> WHAT YOU SHOULD DO:
Only the lines from the start of the data through the line containing "Strategy (37, 766)" should be written out, exactly as they are, with both ends included and the pictures left out.

> DATASET EXTRACT:

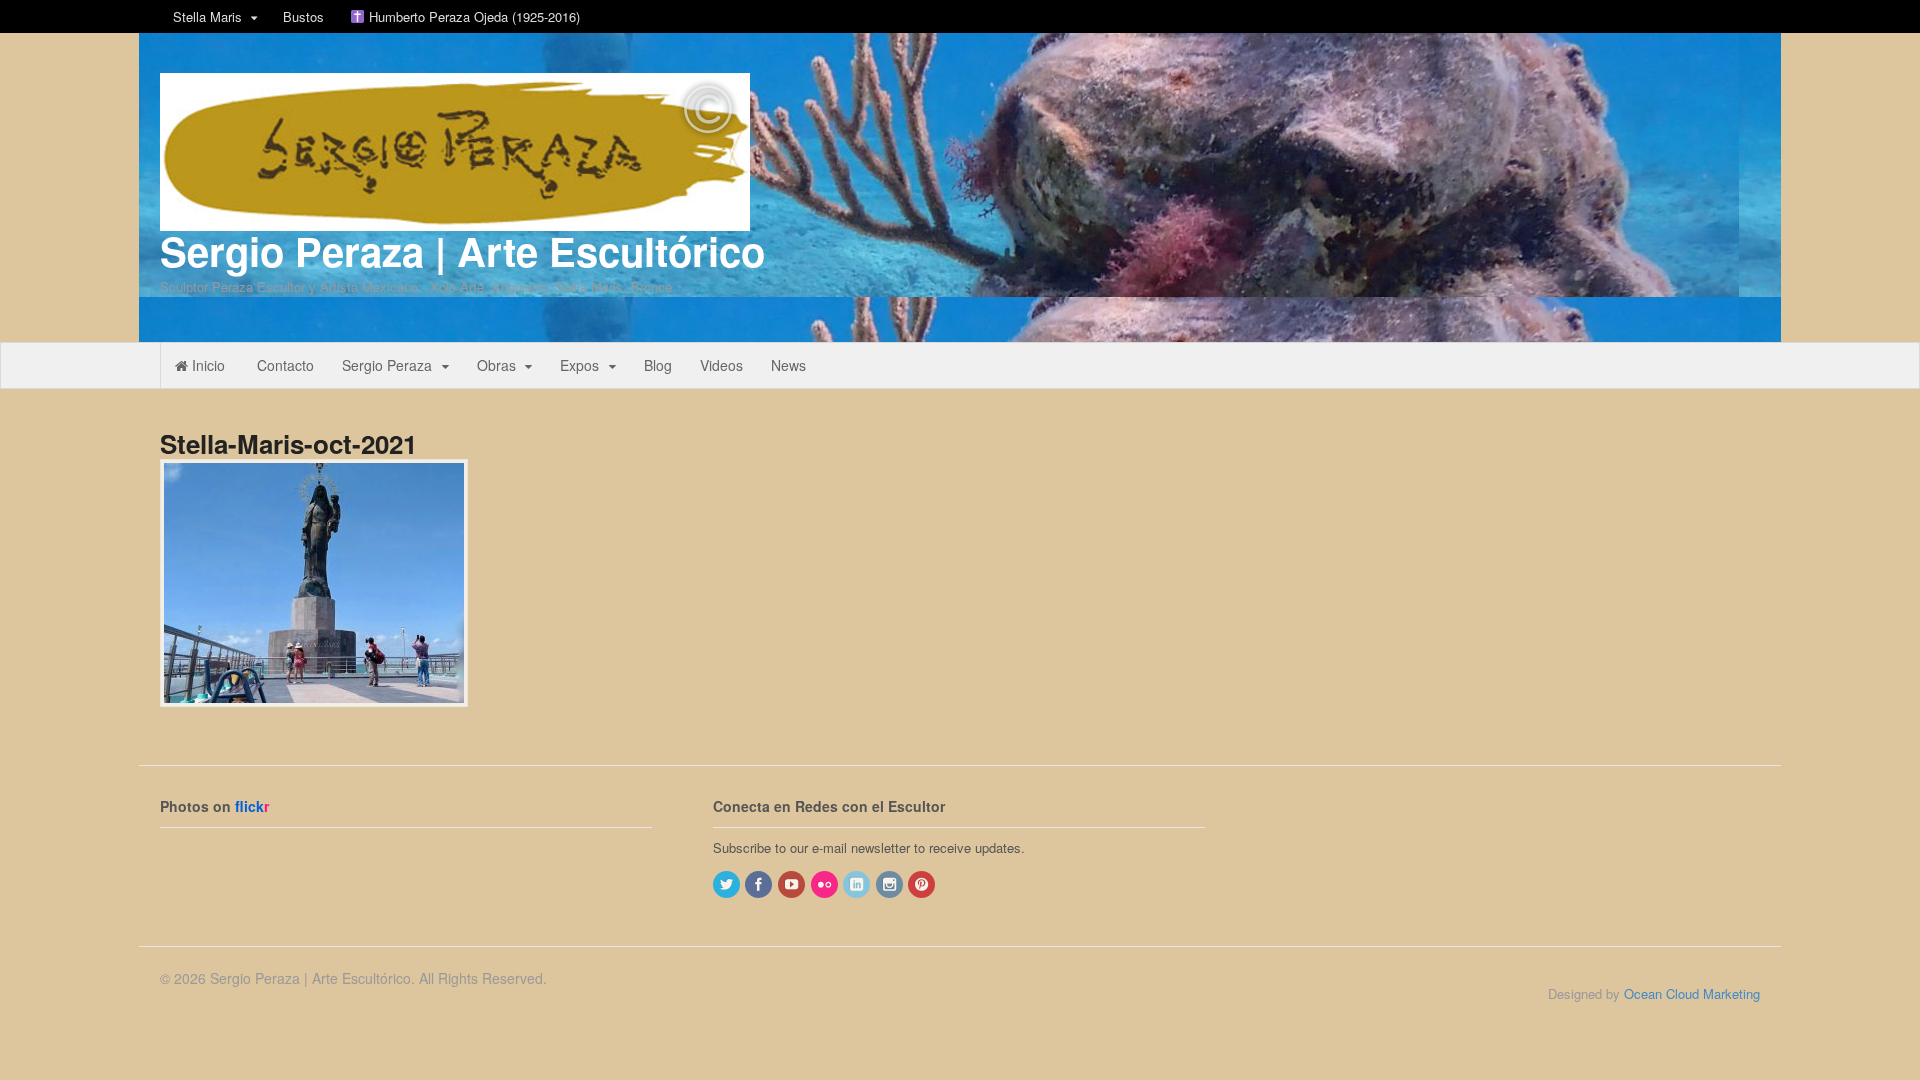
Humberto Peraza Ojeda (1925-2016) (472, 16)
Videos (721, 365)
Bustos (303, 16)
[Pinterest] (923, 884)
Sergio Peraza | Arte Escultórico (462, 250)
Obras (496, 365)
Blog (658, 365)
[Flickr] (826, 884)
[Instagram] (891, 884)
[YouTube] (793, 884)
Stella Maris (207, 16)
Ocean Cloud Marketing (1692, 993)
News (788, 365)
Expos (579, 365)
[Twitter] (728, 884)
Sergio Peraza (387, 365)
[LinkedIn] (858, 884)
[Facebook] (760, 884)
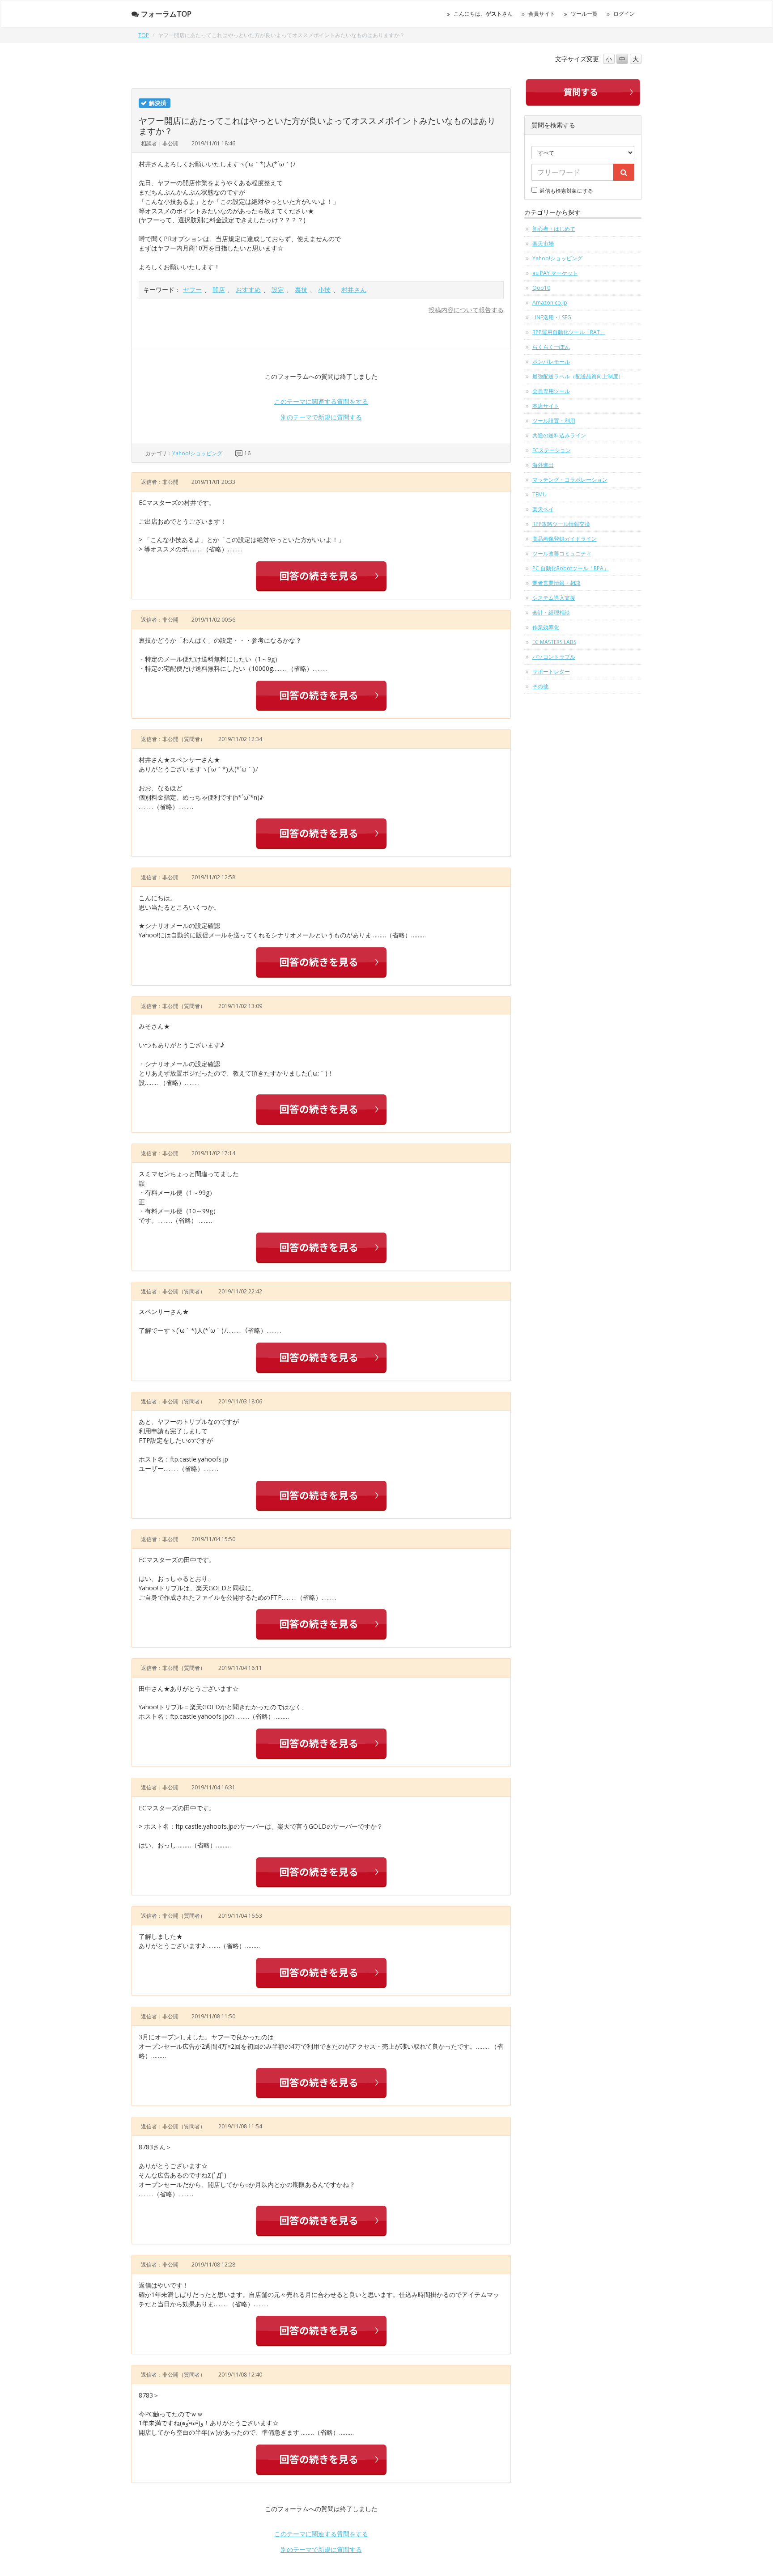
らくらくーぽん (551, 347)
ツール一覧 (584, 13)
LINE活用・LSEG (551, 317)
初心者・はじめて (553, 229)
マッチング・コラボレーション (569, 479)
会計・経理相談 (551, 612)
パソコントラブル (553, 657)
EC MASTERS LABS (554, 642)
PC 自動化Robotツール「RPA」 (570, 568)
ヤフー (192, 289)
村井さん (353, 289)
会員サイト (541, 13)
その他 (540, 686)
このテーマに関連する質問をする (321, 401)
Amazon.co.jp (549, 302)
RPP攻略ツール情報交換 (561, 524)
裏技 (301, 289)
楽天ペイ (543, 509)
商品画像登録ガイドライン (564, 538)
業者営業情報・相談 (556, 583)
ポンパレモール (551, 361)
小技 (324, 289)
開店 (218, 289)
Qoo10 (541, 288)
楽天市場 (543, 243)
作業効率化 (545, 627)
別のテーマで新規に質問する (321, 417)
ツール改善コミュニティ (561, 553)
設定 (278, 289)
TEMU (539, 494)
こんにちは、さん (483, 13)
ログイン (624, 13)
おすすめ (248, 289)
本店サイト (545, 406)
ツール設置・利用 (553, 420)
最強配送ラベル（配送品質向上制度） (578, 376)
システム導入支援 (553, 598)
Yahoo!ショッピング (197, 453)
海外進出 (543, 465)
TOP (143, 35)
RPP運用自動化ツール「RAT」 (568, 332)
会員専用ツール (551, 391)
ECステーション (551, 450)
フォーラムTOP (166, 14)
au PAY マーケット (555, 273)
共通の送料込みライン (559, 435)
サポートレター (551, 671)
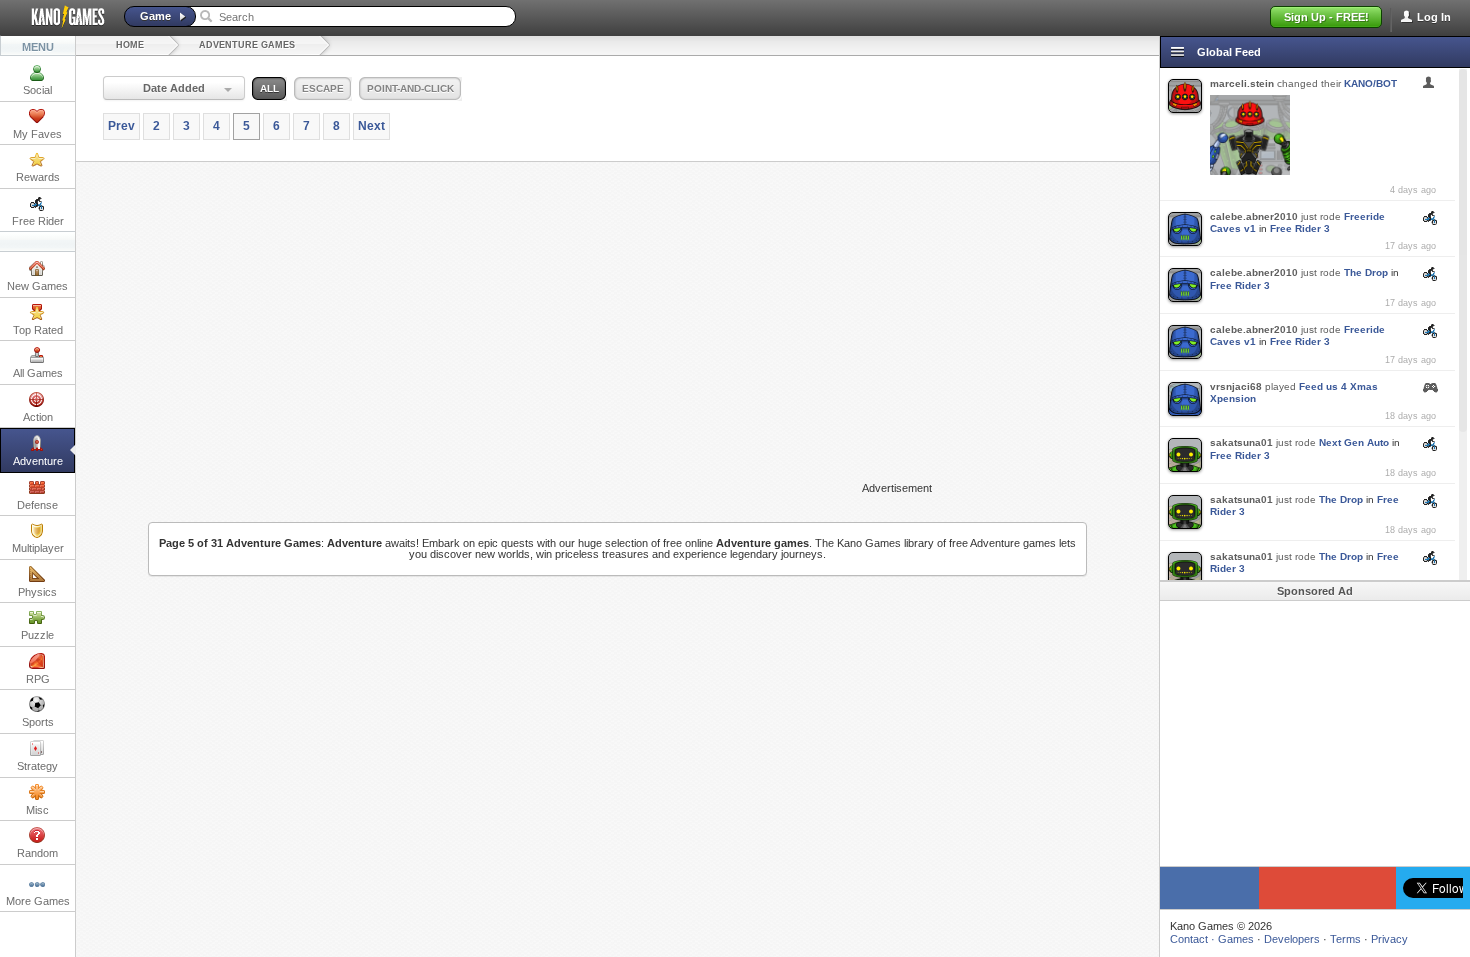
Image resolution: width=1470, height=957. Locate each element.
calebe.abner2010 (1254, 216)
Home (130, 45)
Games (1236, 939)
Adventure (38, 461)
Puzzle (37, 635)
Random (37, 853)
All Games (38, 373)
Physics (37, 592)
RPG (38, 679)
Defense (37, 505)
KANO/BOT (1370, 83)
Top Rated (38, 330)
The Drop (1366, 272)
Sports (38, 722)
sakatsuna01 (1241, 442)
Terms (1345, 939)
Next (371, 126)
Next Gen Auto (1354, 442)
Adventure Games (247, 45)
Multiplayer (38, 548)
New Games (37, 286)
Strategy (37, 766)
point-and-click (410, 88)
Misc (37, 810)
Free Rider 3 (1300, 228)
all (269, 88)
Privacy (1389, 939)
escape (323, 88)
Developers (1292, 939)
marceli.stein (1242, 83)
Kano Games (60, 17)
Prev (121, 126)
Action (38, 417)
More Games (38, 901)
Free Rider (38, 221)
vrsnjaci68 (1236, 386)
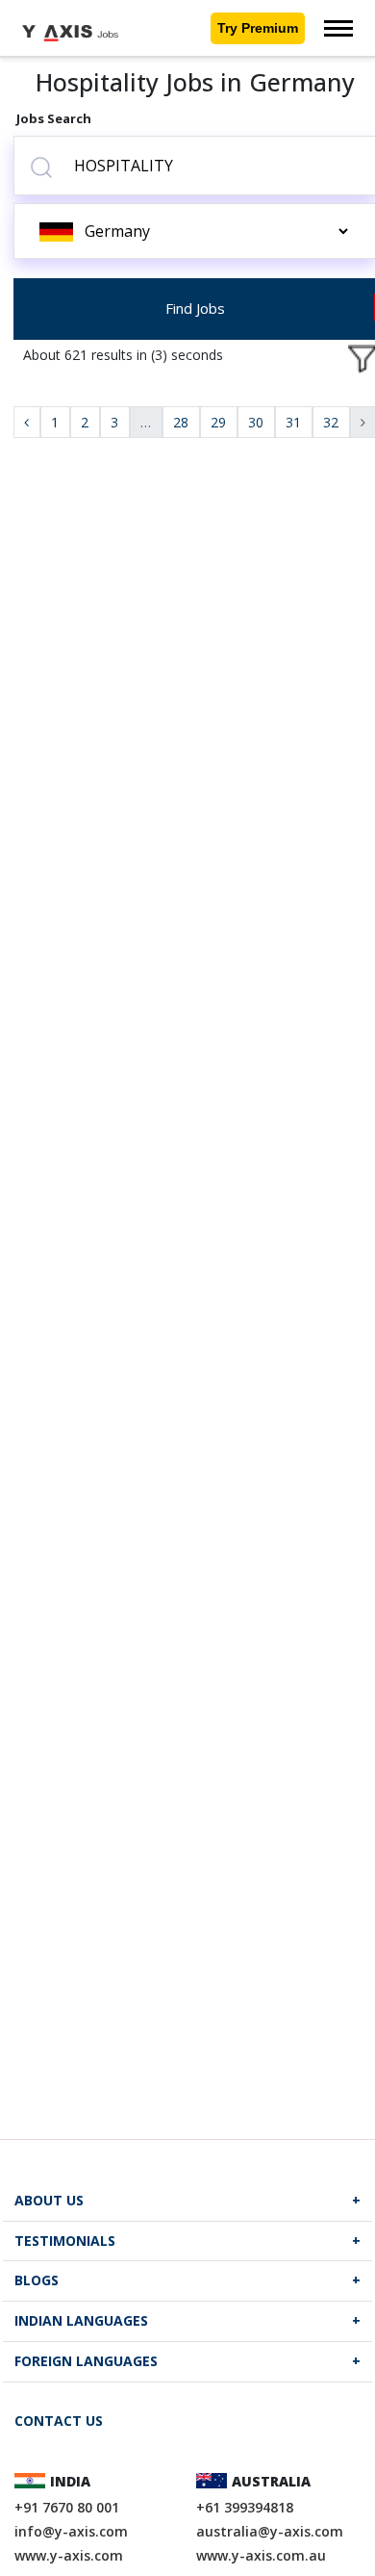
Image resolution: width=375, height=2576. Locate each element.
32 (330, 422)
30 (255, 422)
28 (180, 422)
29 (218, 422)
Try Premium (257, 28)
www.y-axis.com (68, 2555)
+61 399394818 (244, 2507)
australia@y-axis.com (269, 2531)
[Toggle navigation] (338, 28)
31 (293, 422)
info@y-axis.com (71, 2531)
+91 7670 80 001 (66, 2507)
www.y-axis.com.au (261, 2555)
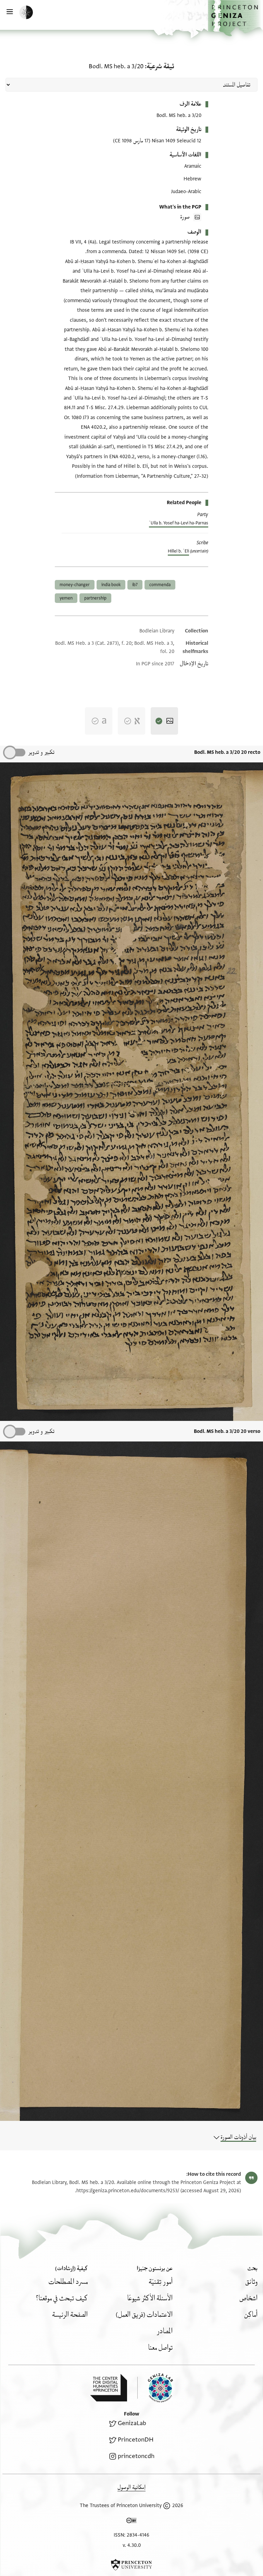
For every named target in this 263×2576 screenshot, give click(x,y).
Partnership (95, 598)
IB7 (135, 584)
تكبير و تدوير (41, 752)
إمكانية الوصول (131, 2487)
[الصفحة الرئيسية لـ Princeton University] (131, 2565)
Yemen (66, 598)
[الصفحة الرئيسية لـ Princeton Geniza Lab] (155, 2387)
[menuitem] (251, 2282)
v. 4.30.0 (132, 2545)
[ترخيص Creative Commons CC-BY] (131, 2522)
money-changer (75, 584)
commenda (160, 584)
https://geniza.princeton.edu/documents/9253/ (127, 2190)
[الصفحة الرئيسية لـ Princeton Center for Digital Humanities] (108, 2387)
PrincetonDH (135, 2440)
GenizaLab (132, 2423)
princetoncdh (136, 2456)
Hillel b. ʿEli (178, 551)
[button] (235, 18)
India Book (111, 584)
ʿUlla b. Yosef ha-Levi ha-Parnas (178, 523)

> EXERCISE RESPONSE:
Humberto Peraza Ojeda (1925-2016) (472, 16)
Videos (721, 365)
Bustos (303, 16)
[Pinterest] (923, 884)
Sergio Peraza | Arte Escultórico (462, 250)
Obras (496, 365)
Blog (658, 365)
[Flickr] (826, 884)
[Instagram] (891, 884)
[YouTube] (793, 884)
Stella Maris (207, 16)
Ocean Cloud Marketing (1692, 993)
News (788, 365)
Expos (579, 365)
[Twitter] (728, 884)
Sergio Peraza (387, 365)
[LinkedIn] (858, 884)
[Facebook] (760, 884)
らくらくーぽん (551, 347)
ツール一覧 (584, 13)
LINE活用・LSEG (551, 317)
初心者・はじめて (553, 229)
マッチング・コラボレーション (569, 479)
会計・経理相談 (551, 612)
パソコントラブル (553, 657)
EC MASTERS LABS (554, 642)
PC 自動化Robotツール「RPA」 (570, 568)
ヤフー (192, 289)
村井さん (353, 289)
会員サイト (541, 13)
その他 (540, 686)
このテーマに関連する質問をする (321, 401)
Amazon.co.jp (549, 302)
RPP攻略ツール情報交換 (561, 524)
裏技 (301, 289)
楽天ペイ (543, 509)
商品画像登録ガイドライン (564, 538)
業者営業情報・相談 (556, 583)
ポンパレモール (551, 361)
小技 (324, 289)
開店 (218, 289)
Qoo10 (541, 288)
楽天市場 (543, 243)
作業効率化 (545, 627)
別のテーマで新規に質問する (321, 417)
ツール改善コミュニティ (561, 553)
設定 (278, 289)
TEMU (539, 494)
こんにちは、さん (483, 13)
ログイン (624, 13)
おすすめ (248, 289)
本店サイト (545, 406)
ツール設置・利用 (553, 420)
最強配送ラベル（配送品質向上制度） (578, 376)
システム導入支援 (553, 598)
Yahoo!ショッピング (197, 453)
海外進出 (543, 465)
TOP (143, 35)
RPP運用自動化ツール「RAT」 (568, 332)
会員専用ツール (551, 391)
ECステーション (551, 450)
フォーラムTOP (166, 14)
au PAY マーケット (555, 273)
共通の送料込みライン (559, 435)
サポートレター (551, 671)
Image resolution: width=1470, height=957. Locate each element.
calebe.abner2010 (1254, 216)
Home (130, 45)
Games (1236, 939)
Adventure (38, 461)
Puzzle (37, 635)
Random (37, 853)
All Games (38, 373)
Physics (37, 592)
RPG (38, 679)
Defense (37, 505)
KANO/BOT (1370, 83)
Top Rated (38, 330)
The Drop (1366, 272)
Sports (38, 722)
sakatsuna01 (1241, 442)
Terms (1345, 939)
Next (371, 126)
Next Gen Auto (1354, 442)
Adventure Games (247, 45)
Multiplayer (38, 548)
New Games (37, 286)
Strategy (37, 766)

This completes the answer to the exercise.